In surveys, the Union and the Greens were ahead of the SPD for a long time. But then, in the perception of many people, mistakes and blunders by Armin Laschet and Annalena Baerbock piled up – and practically every survey clearly showed: For Union and Greens, candidates for chancellor are more of a burden than a workhorse.

And with the SPD? It went exactly the other way around: Chancellor candidate Olaf Scholz pulled his party up in the polls and did not allow himself any major mistake in the election campaign – so far. But suddenly he is increasingly confronted with attacks.

If questions “could also have been asked in writing”

There was clear criticism of his initial reaction to the searches in his ministry. Yesterday, the Osnabrück public prosecutor’s office searched the finance ministry headed by Scholz, as did the justice ministry. The investigations are directed against the special unit for combating money laundering, the Financial Intelligence Unit (FIU), located at Customs – and thus at the Ministry of Finance. It is about the suspicion that evidence of money laundering was not passed on.

Scholz was irritated by the searches and said: If the investigators had questions for the finance department, they “could have asked them in writing”. He continued: “Now they have been posed in a different way. Everyone can judge that for themselves.”

Opposition wants special meeting of finance committee

The Union interpreted this as a “strange understanding of the rule of law” – as CDU budget politician Eckhardt Rehberg called it. And Union chancellor candidate and Scholz rival Armin Laschet said: “If your own ministry is searched to tell the public prosecutor what it would have done better, you usually only know from populist states.”

The Greens and FDP not only criticized the finance minister’s choice of words. Together with the Left Party, they want to request a special meeting of the finance committee on the FIU case.

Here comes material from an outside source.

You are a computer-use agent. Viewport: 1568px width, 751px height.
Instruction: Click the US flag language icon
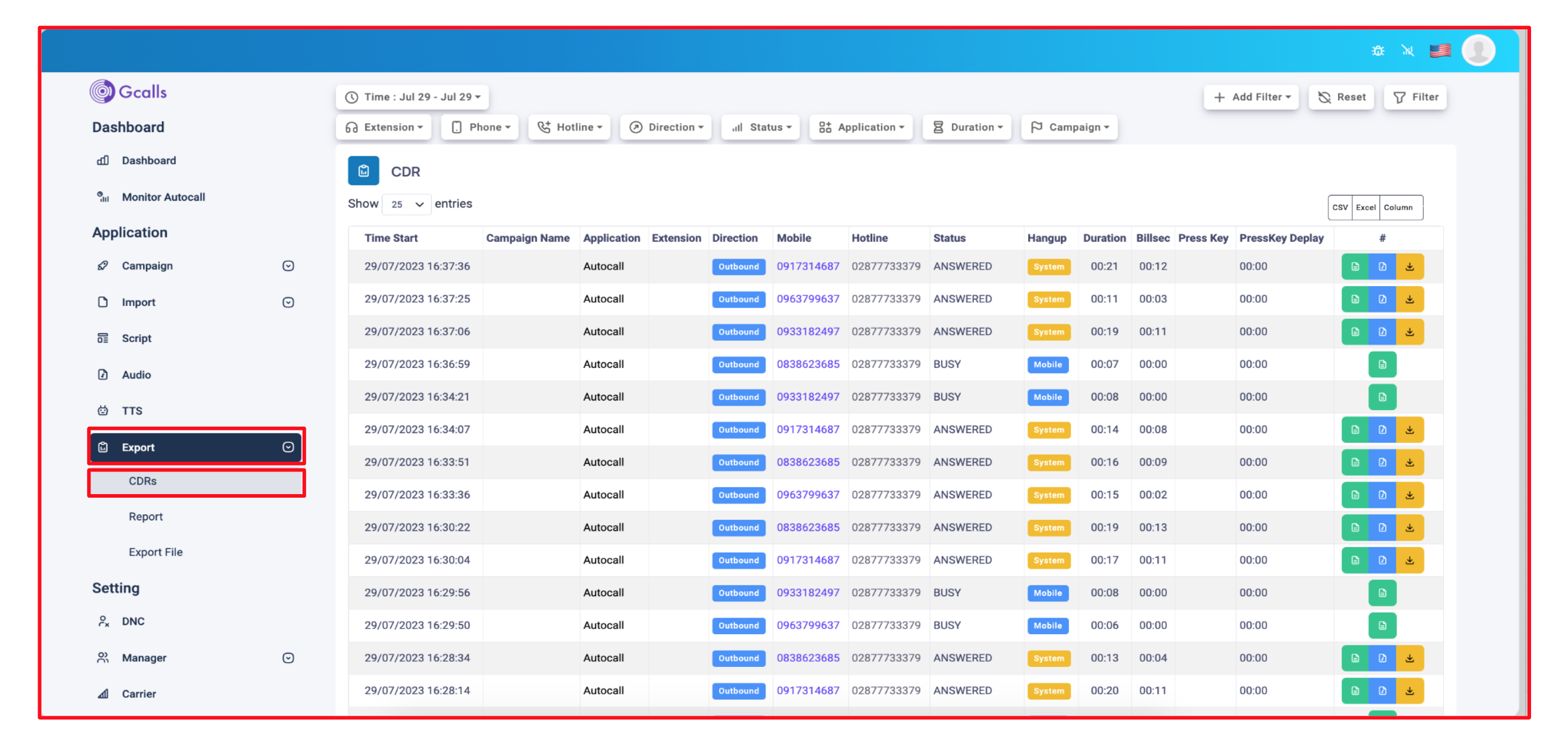point(1439,51)
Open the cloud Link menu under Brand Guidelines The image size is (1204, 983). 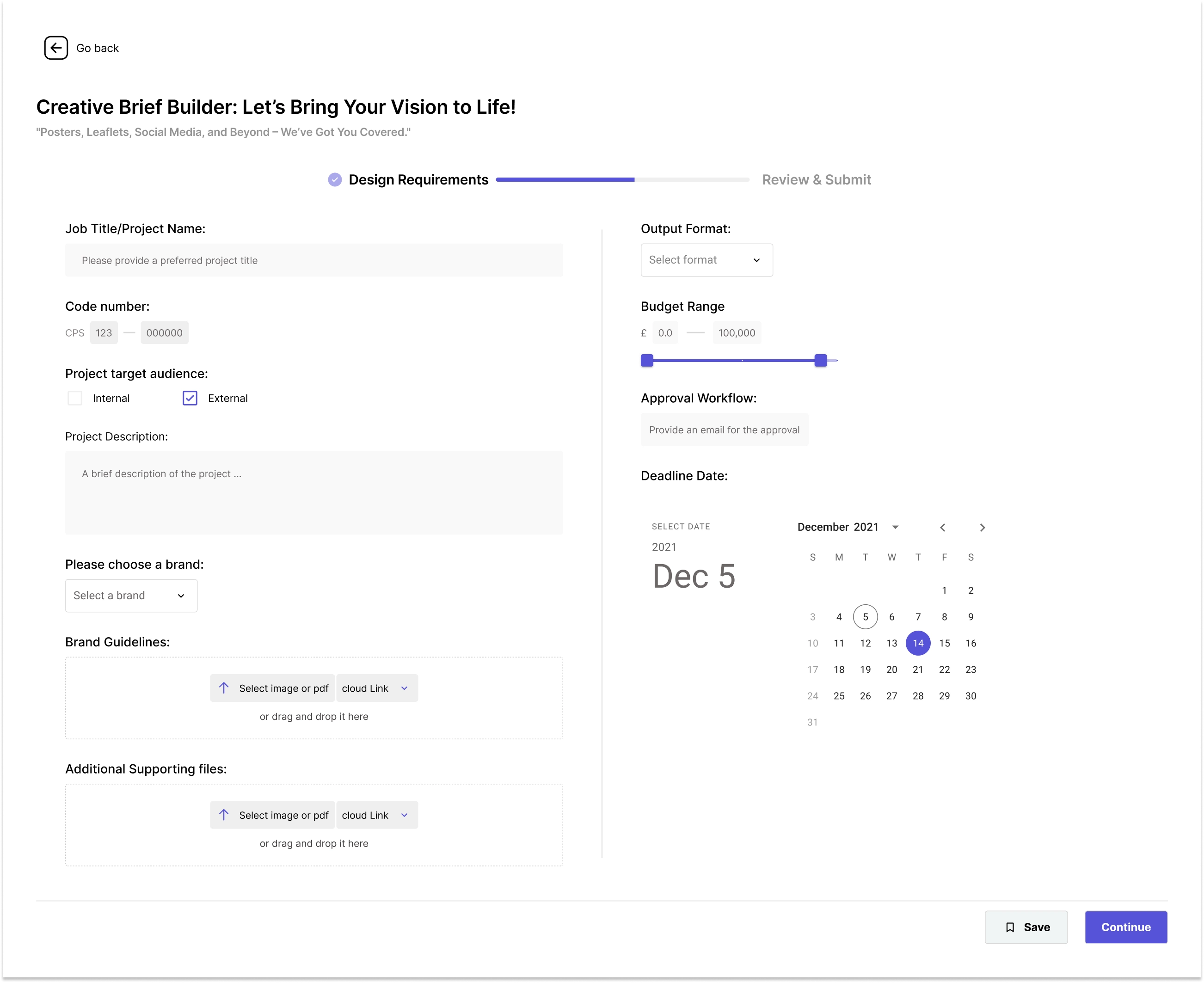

The integrity of the fight against money laundering in Germany threatens to be in question and thus an important part of the fight against organized crime and terrorism, said the chairmen Lisa Paus (Greens), Stefan Liebich (Left) and Markus Herbrand (FDP). This requires prompt action and a referral to the committee before the federal election on September 26th. “We would like to invite Finance Minister Olaf Scholz, who has overall political responsibility for the ongoing grievances at the FIU, to take a position on this and to contribute to the comprehensive clarification of the events.”

Söder calls for parliamentary investigation

CSU boss Markus Söder went one step further – or rather back to Scholz’s past as first mayor of Hamburg. Specifically, Söder called for more extensive parliamentary investigations into the so-called cum-ex affair.

There are “countless questions, no answers,” said Söder at the CSU party congress. This “whole complex” deserves to be examined in parliament in the same way as the toll – there was a committee of inquiry in the Bundestag on the debacle over the car toll.

Scholz: Cooperation – “as it should be”

At the time when Scholz was Hamburg’s mayor, the tax authorities of the Hanseatic city waived a claim of 47 million euros from the Warburg Bank. The bank had participated in cum-ex deals, which the Federal Court of Justice has now classified as criminal tax evasion. Scholz has repeatedly rejected the accusation of political influence on the tax authorities. In many places, however, he referred to gaps in memory. Scholz nevertheless promised “full transparency”.

In the case of FIU, the Federal Ministry of Finance should according to a “Spiegel” report the deficits in the customs special unit have not only not corrected for years. Under Scholz, the house “even negated clear warnings from the Federal Audit Office,” writes the news magazine, citing the ministry’s answers to inquiries from Green budgetary politician Sven-Christian Kindler.

In the case of the investigation in connection with the FIU, Scholz said that his house would work closely with the investigative authorities – “as it should be”.